§ **Text extract**

N.Korea's Kim heads to Beijing for meeting: report

North Korea's leader Kim Jong-Il was reportedly heading to Beijing on Tuesday for talks likely to centre on desperately-needed aid for sanctions-hit Pyongyang and stalled nuclear disarmament negotiations.

Kim's first trip in four years to China -- North Korea's sole major ally and its main source of finance, food and fuel -- has been seen by some analysts as a sign that talks on ending the North's atomic weapons drive could soon resume.

China is seen as one of the few countries with any ability to put pressure on Pyongyang's hardline regime, which has been subject to crippling UN sanctions for years.

But others say mystery over the sinking of a South Korean warship in March -- an incident in which 46 sailors were killed, and which Seoul has hinted could be Pyongyang's fault -- clouds any hope for an early return to dialogue.

Kim on Tuesday inspected a port under construction outside the northeastern city of Dalian, where he spent the night after arriving in China, South Korea's Yonhap news agency reported, citing unnamed sources in the city.

The North Korean leader's special armoured train was in the Dalian rail station, the sources said -- prompting speculation that he would soon head to the capital Beijing -- a journey of 8-10 hours, depending on the route.

The reclusive North Korean leader was expected to meet with Chinese President Hu Jintao on Wednesday, Yonhap reported. The agency quoted diplomats as saying he would stay at Diaoyutai Guest House before heading home Thursday.

There has so far been no formal confirmation of Kim's trip from either the Chinese or the North Korean side. Chinese foreign ministry spokeswoman Jiang Yu told reporters on Tuesday that she did not "have any information" on the issue.

§ **Material provided**
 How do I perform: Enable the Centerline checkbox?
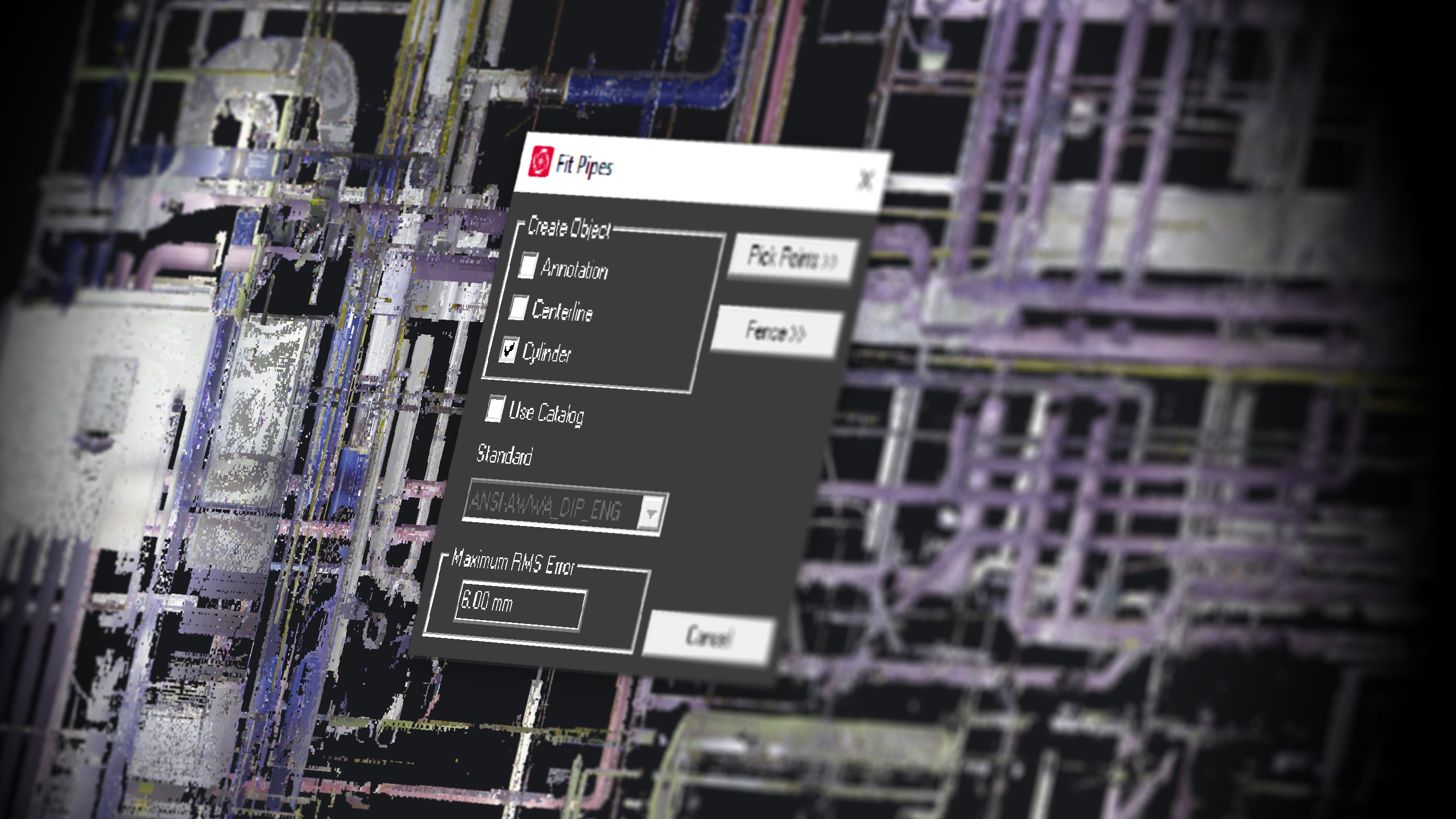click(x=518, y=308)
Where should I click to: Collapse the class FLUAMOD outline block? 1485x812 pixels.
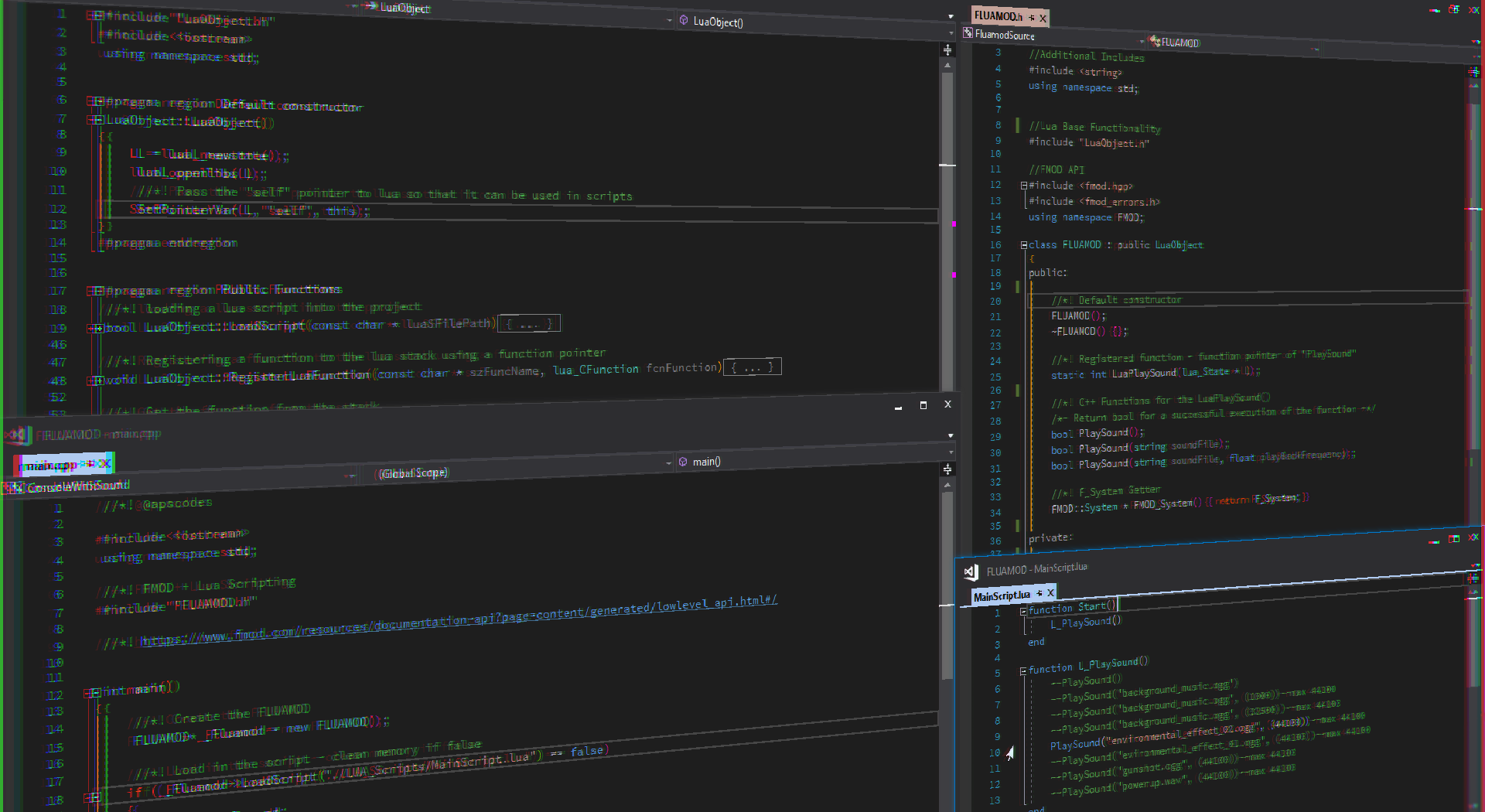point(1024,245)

§ **Stated goal 1**
List every person named in the news report about Kim's trip to Beijing.
§ **Stated goal 2**
Go on with the news report about Kim's trip to Beijing, starting after its last sentence.

§ **Final answer 1**
Kim Jong-Il, Hu Jintao, Jiang Yu

§ **Final answer 2**
A tourism official on the common border told AFP on Monday that the 68-year-old North Korean leader -- who reportedly suffering a stroke in mid-2008 -- had arrived in China.

Kim, who is said to dislike air travel, has visited China four times since 2000, each time by train. The last trip, in January 2006, was also shrouded in secrecy and only formally announced after it had ended.

Analysts said China could use the current trip to press the reclusive leader to return to the six-party nuclear disarmament talks he quit in April last year, in return for badly needed aid.

North Korea has suffered from persistent food shortages since the Soviet Union collapsed two decades ago. Ongoing shortages were further aggravated last November by a bungled currency reform.

"Kim will likely express his commitment to returning to six-party talks while leaving a date for the return up to host China," Yang Moo-Jin of Seoul's University of North Korean Studies told AFP.

"In return, Kim will receive economic aid from China."

North Korea had agreed in previous rounds of the dialogue -- which groups the two Koreas, China, Russia, the United States and Japan -- to end its nuclear weapons drive in return for security guarantees and fuel aid.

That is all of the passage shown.